*THE TASK*: Starting from the line containing "The image size is (1200, 740).", give again every line through the end of the entries, word for word. Pictures stay out of the copy.

Items from a data source:
◇ ◇ ◇ ◇ ◇ ◇ ◇
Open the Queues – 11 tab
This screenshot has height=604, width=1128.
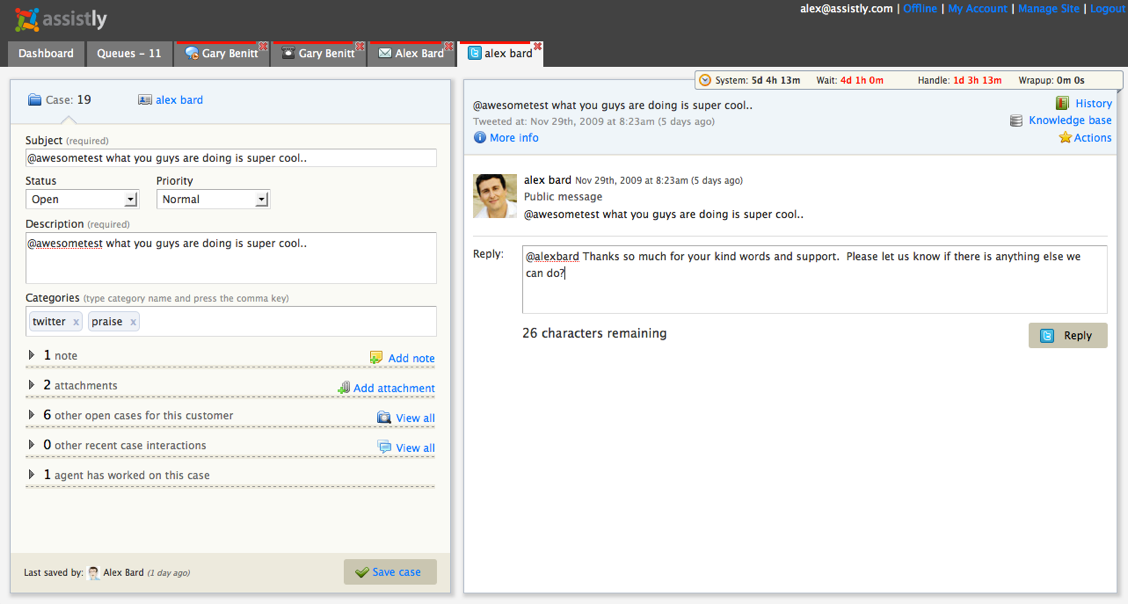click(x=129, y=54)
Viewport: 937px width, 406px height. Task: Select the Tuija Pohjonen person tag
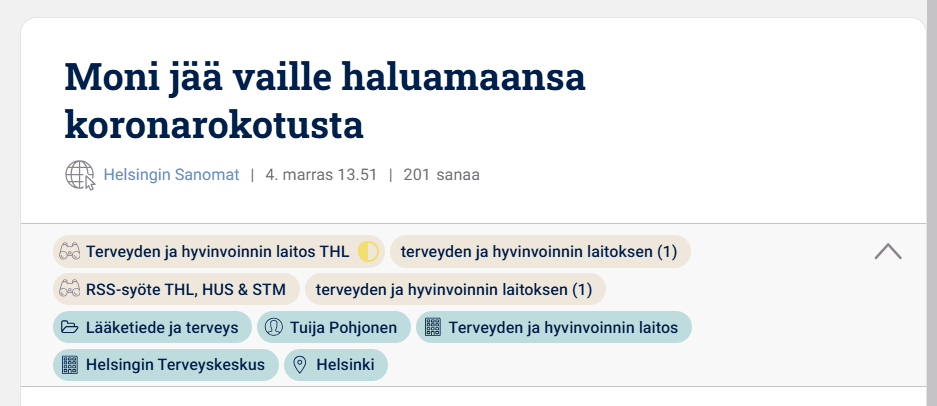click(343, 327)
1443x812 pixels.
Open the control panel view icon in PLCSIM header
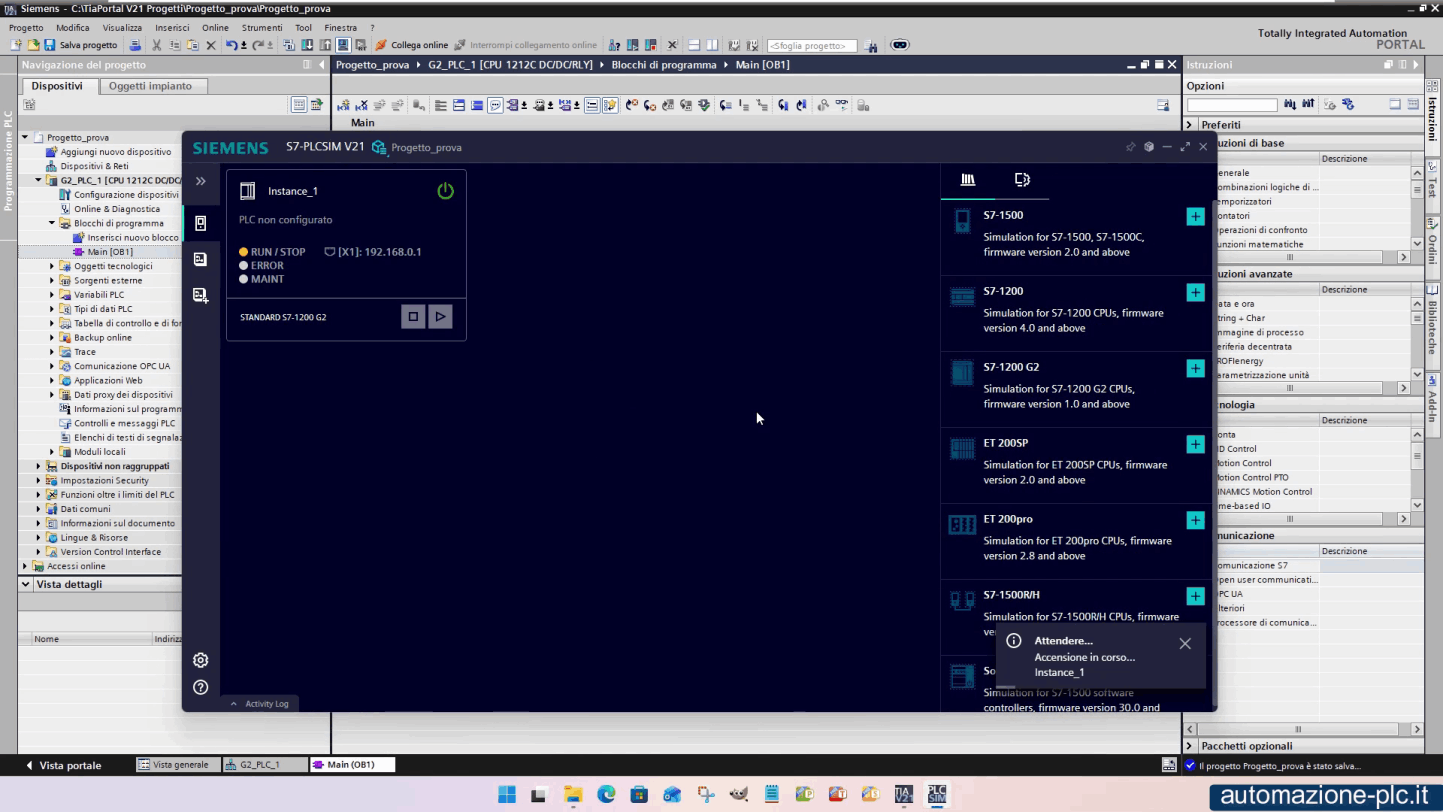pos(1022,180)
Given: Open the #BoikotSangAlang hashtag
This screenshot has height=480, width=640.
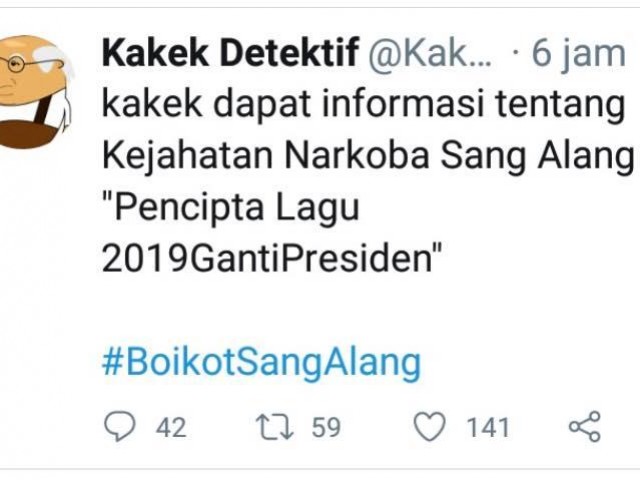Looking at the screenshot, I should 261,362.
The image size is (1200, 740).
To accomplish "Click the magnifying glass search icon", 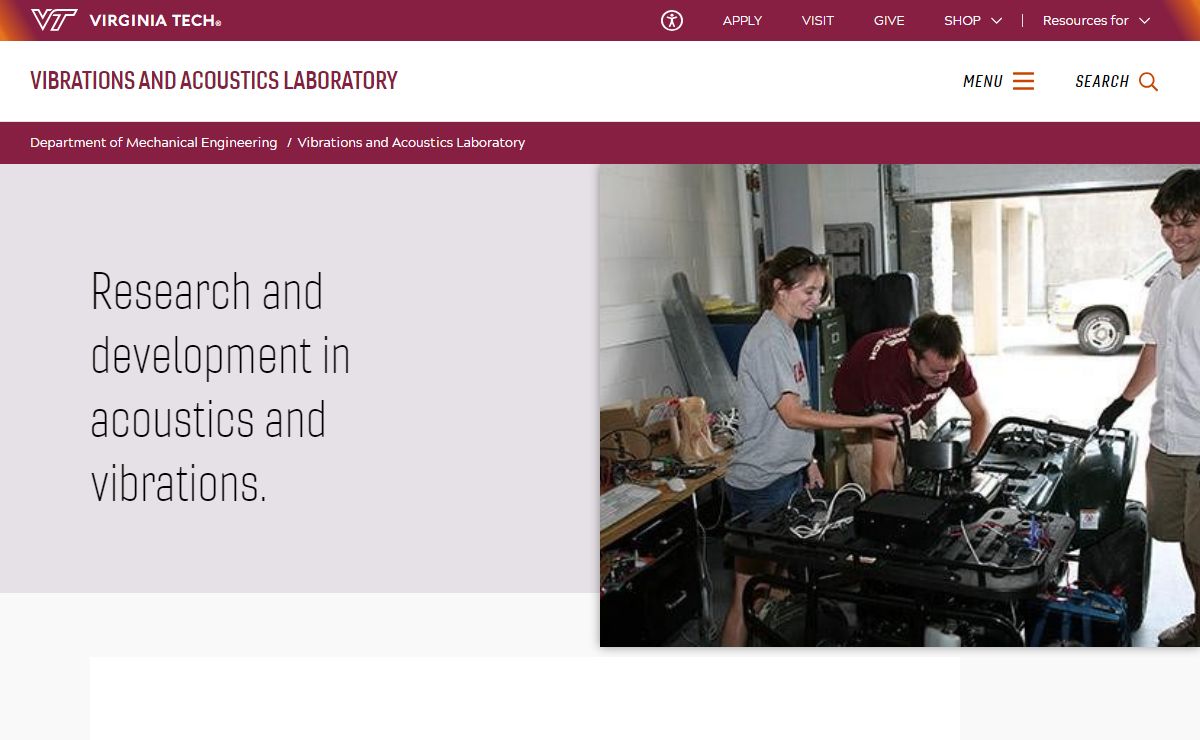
◇ ◇ ◇ ◇ ◇ ◇ ◇
*WORKED SOLUTION*:
The image size is (1200, 740).
To accomplish "Click the magnifying glass search icon", 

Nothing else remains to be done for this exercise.